Forecasting is a tricky business at any time, but it is especially so right now. Consider that as the last decade opened, there was no ipod, Google was just getting started and Facebook founder Mark Zukerberg didn’t have his driver’s license yet. In 1999, there were no DVR’s and a cell phone was only good for phone calls; online social media meant chat rooms and discussion forums.
The proliferation of ‘digital media’ seems to have outrun our available words to describe it. Coining a new name for ‘new media’ that captures its interactivity has proven difficult. Somehow ‘Dynamic Media’ , ‘Shareable Media’ , and ‘User-generated Media’ fall short of describing what is happening.
One of the more curious aspects of the digital explosion is that marketers seem to be lagging consumers in embracing ‘digital media’. Josh Bernoff of Forrester who writes the blog, Groundswell, points out that consumers spent 34% of their total media time online in 2009, yet digital media amounts to just 12% of all media spending. This means most marketer’s energy is still spent developing advertising programs for newspapers, magazines and television, much as it was in 2000.
It should also be noted that while digital media has been growing, the total advertising and media industry have been shrinking, at least in terms of jobs (see chart). According to Ad Age, employment in the advertising and marketing services industry is down 10% from its 2007 all-time high, a loss of approximately 76,300 jobs. Media jobs fared even worse, down 112,500 since the recession began, which translates to one of every eight jobs. Although things are stabilizing they are unlikely to ever return to the levels of 2000 — when employment was 19% higher than it is today. This is a sobering reality, and one that is unlikely to turn around anytime soon.

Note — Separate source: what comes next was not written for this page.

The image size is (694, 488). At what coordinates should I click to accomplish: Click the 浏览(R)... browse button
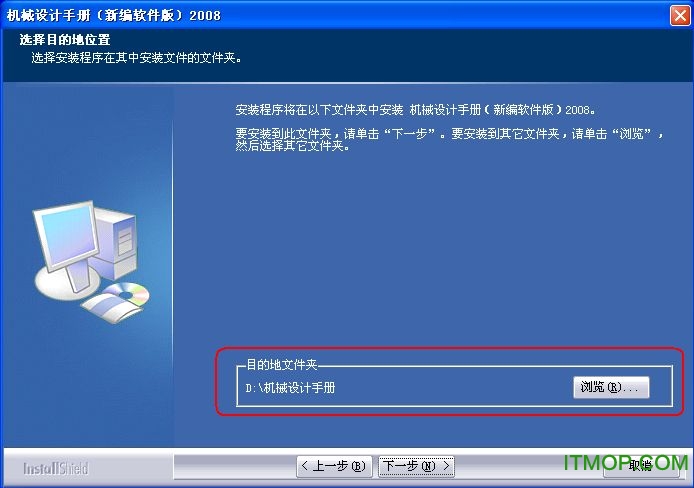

Meanwhile a cottage industry is springing up to service the growing demand for social media programs. Individuals and small firms are filling a vacuum created by larger agencies who are finding it difficult to produce social media programs profitably — or that clients are not confident they can produce at all, I am not quite sure which. This cottage industry has little overhead and offers enthusiastic and creative practitioners who understand the new tools and platforms and are willing to try new things. Many are Millennials who unable to find a traditional PR or advertising job are innovating their way into an entirely new kind of marketing career, leveraging their knowledge of the target and of digital media.
Will these groups be the agencies of the future? Or will traditional agencies figure out how to absorb these renegade providers into their model? It could conceivably go either way. Regardless, I am in agreement with Denuo’s Rishad Tobaccowala that we are about to enter an exciting new age in marketing, where strategy and execution are more closely aligned than ever before. In the past, strategic capability was strong, the tools for executing communications and marketing programs were often clumsy and blunt. Insightful psychographic segmentation schemes were often reduced to the target ‘women 18-44’. Now, the opposite seems to be true: the tools are sharp, but strategy often lags.
My prediction for 2010 and beyond, is that digital will continue to grow at the expense of traditional media in the race to attract consumers’ attention. The marketers who will thrive in the coming decade will be those who know how to bring the tools and the strategies together.